(Pixel coordinate grounding data)
========================================

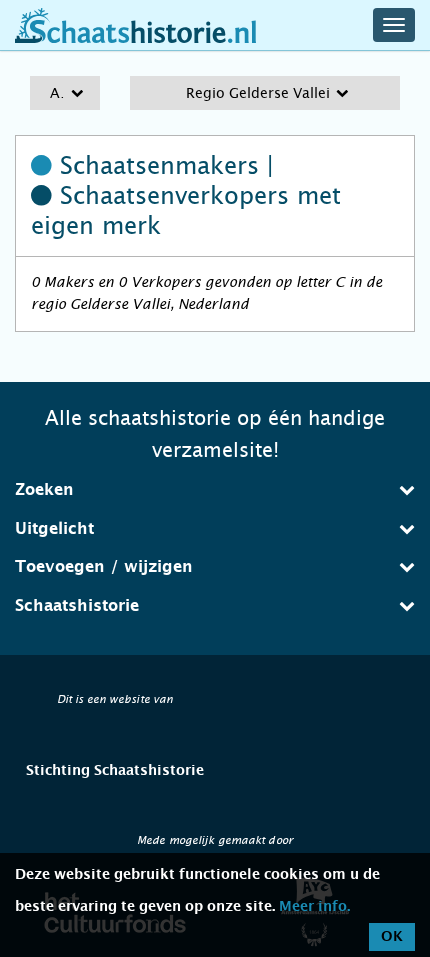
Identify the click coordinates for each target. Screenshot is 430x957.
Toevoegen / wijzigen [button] (104, 567)
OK (392, 937)
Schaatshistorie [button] (77, 606)
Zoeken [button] (44, 490)
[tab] (215, 490)
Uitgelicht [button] (54, 529)
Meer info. (314, 907)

========================================

WORK TO BE COMPLETED: Each record above must be retyped exactly as given, with the images excluded.

EXERCISE RESPONSE:
Identify the click coordinates for each target. Screenshot is 430x957.
Toevoegen / wijzigen [button] (104, 567)
OK (392, 937)
Schaatshistorie [button] (77, 606)
Zoeken [button] (44, 490)
[tab] (215, 490)
Uitgelicht [button] (54, 529)
Meer info. (314, 907)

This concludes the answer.